アメリカに限らず海外では仕事や生活の中で日本では考えられないような出来事にしばしば遭遇します。でも以前のヨーロッパ研修中特にイタリアやルーマニアでは鍛えられましたので少々の事では動じません。これも海外研修の大きな成果?いや1度真剣にビビったとっておきのお話があります。

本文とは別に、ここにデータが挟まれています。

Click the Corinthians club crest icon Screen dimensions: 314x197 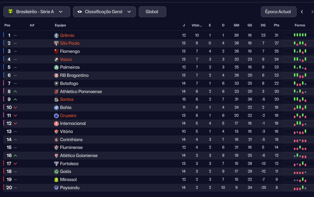coord(56,140)
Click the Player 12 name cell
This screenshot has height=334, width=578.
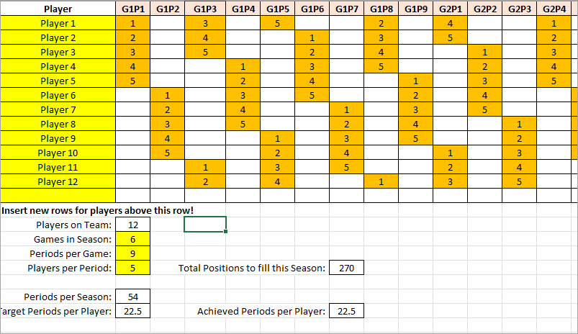(58, 181)
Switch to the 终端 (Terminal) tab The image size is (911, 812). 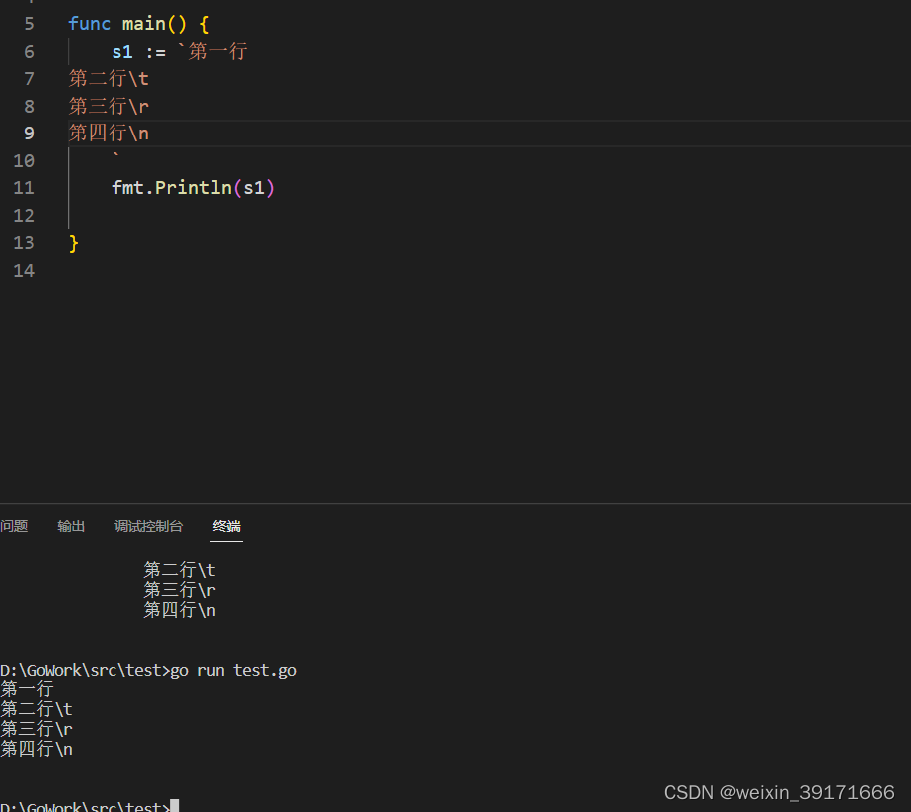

91年秋ルーマニアのエネスココンクールは革命後初の開催で私にとっても海外での初仕事でした。コンクール半ばのある夜半、仕事を終えての帰り道、前方には宿泊していたホテル前の広場が人で埋まり盛大に花火が何発も上がっているのが見えました。普段交通量の多い大通りも歩行者天国状態で見物の群集がその広場に向かって歩いています。さすが国をあげてのコンクールと音楽祭は花火大会まであり気合が入ってると感心したのですが、ホテルに近づくにつれなぜか目から涙がポロポロと・・・なんでこんなに感動してるんだ?・・と気付くと花火だと思って見てたのは催涙弾で広場に集まる群集めがけて撃ってます。これはマズイことになっている早くホテルに逃げ込もうと走りだしたとたんボーンという低い発射音からパンパンパンと乾いた高い音に変わりその瞬間広場へ向かっていた群衆が一瞬で180度向きを変え全力疾走でこちらへ向かって逃げ出し大通りは阿鼻叫喚のパニックです。ライフルの発射音を真近で聞くのも初体験となりました。しかも自分のいる方に向かって撃ってきてます!このときは群集に押し流されながらホテルと反対方向に全力疾走しました、しかも重い工具カバンを抱えて。乗り継ぎが遅れ飛行機に乗り遅れるときでもあれほど速くは走れませんと今思います。その晩は危なくてホテルには帰れませんでした。翌日のニュースで炭鉱労働者のデモ隊と警官隊がその広場で衝突し部隊の実弾発砲でデモ隊や見物の群集に死傷者がでたことを知りました。その後もコンサート中に曲が静かになると外からボーンという催涙弾の発射音が聞こえたりはしましたが無事コンクールと音楽祭は終わり帰るころには事件の責任をとってルーマニア内閣総辞職というニュースが流れてました。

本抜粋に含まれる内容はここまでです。